Kabar24.com, PEKANBARU --Penetapan Komjen Budi Gunawan sebagai tersangka oleh KPK memunculkan pertanyaan soal siapa yang semestinya dipilih Jokowi untuk menjadi Kapolri.
Pakar Hukum Pidana dari Universitas Riau (UR) DR. Erdianto Effendy, SH. MHum, menyarankan Presiden Jokowi untuk memilih perwira tinggi Polri yang paling miskin untuk dijadikan sebagai calon Kapolri.
"Sebab perwira tinggi Polri yang paling miskin dijamin lebih jujur karena standar gajinya sama," kata Erdianto di Pekanbaru, Rabu (14/1/2015).
Ia mengatakan hal itu terkait pencalonan Komjen Budi Gunawan sebagai calon Kapolri namun KPK mengumumkan yang bersangkutan sebagai tersangka dalam kasus suap.
KPK mengaku telah melakukan penyelidikan selama lebih dari enam bulan terhadap kasus transaksi mencurigakan Budi Gunawan. Saat itu Budi menjabat sebagai Kepala Biro Pembinaan Karier.
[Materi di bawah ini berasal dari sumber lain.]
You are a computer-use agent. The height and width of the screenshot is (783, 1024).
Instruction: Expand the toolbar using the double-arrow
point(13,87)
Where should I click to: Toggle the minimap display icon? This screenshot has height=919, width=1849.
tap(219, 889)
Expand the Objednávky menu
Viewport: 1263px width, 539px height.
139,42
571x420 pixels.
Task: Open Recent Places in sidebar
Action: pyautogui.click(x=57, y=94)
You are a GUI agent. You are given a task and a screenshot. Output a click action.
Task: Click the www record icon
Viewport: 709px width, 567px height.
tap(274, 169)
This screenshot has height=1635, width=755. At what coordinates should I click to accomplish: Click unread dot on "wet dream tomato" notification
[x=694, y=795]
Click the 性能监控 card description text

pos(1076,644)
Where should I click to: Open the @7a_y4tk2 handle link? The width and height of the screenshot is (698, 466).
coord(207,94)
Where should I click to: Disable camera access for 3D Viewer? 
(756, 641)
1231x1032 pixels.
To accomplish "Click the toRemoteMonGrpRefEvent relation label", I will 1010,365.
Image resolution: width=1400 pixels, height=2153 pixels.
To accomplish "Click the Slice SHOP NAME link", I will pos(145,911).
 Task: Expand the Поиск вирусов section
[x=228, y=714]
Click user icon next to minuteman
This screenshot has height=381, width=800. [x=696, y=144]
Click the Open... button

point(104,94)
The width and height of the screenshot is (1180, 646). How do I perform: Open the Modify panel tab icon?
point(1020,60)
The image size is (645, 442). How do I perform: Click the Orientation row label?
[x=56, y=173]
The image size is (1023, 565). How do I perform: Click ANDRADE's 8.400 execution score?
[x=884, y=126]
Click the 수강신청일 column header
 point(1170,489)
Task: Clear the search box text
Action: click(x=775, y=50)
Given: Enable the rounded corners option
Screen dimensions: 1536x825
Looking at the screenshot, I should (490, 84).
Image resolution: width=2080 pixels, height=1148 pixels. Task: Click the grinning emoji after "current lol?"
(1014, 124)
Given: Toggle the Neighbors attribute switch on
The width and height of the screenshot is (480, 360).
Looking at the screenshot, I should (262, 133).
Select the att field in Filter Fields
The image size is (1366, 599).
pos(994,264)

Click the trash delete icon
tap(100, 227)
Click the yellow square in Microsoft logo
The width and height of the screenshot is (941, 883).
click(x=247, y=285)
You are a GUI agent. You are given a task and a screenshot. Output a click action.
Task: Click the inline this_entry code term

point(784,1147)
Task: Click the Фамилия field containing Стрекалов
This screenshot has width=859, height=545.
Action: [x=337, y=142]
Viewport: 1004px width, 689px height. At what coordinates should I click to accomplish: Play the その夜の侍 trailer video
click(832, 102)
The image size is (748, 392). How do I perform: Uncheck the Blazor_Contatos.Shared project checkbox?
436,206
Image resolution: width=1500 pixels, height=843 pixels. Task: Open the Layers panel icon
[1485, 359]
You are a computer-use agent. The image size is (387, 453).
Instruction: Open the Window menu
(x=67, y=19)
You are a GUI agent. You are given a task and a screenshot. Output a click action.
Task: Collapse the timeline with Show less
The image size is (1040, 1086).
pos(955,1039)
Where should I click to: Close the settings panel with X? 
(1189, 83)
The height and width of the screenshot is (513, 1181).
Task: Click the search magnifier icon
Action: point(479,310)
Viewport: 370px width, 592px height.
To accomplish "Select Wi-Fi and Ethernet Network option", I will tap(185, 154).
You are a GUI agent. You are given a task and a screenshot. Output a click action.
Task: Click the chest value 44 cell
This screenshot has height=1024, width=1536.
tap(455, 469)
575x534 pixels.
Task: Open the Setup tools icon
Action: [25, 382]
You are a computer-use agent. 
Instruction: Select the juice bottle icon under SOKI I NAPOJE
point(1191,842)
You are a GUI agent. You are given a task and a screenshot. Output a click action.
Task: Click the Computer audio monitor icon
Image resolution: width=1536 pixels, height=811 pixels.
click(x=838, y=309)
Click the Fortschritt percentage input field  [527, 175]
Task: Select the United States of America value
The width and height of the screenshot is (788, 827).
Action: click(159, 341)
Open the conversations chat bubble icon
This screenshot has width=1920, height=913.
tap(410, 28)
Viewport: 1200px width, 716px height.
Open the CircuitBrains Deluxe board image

Erdianto mengaku masih percaya pada integritas dan objektivitas KPK, namun yang tidak habis pikir mengapa Presiden terkesan ngotot mencalonkan Budi Gunawan padahal KPK jauh hari sudah memberi signal.
Ia mengatakan Polri idealnya dipimpin perwira tinggi yang benar-benar bebas dari persoalan masa lalu dan cara memilihnya pun sebenarnya sederhana.
"Kalau ada yang lebih kaya dari pada yang lain, perlu ditelurusuri asal harta kekayaannya dan gunakan PPATK dan KPK," katanya.
Ia memandang bahwa Presiden Jokowi terkesan tidak serius dengan wacana revolusi mental yang dia gaungkan selama ini.
Sementara itu, terkait hak prerogatif Presiden Jokowi menurut Erdianto, konstitusi tidak tegas menentukan apa saja yang menjadi hak prerogatif presiden, dan soal pencalonan Kapolri bahkan harus diajukan kepada DPR RI walaupun presiden boleh mengajukan hanya satu nama.
"Artinya kalau hak prerogatif diartikan sebagai kewenangan, maka sepenuhnya pencalonan Kapolri tidak termasuk hak prerogatif," kata Erdianto yang juga Ketua Redaksi Jurnal Fakultas Hukum UR itu.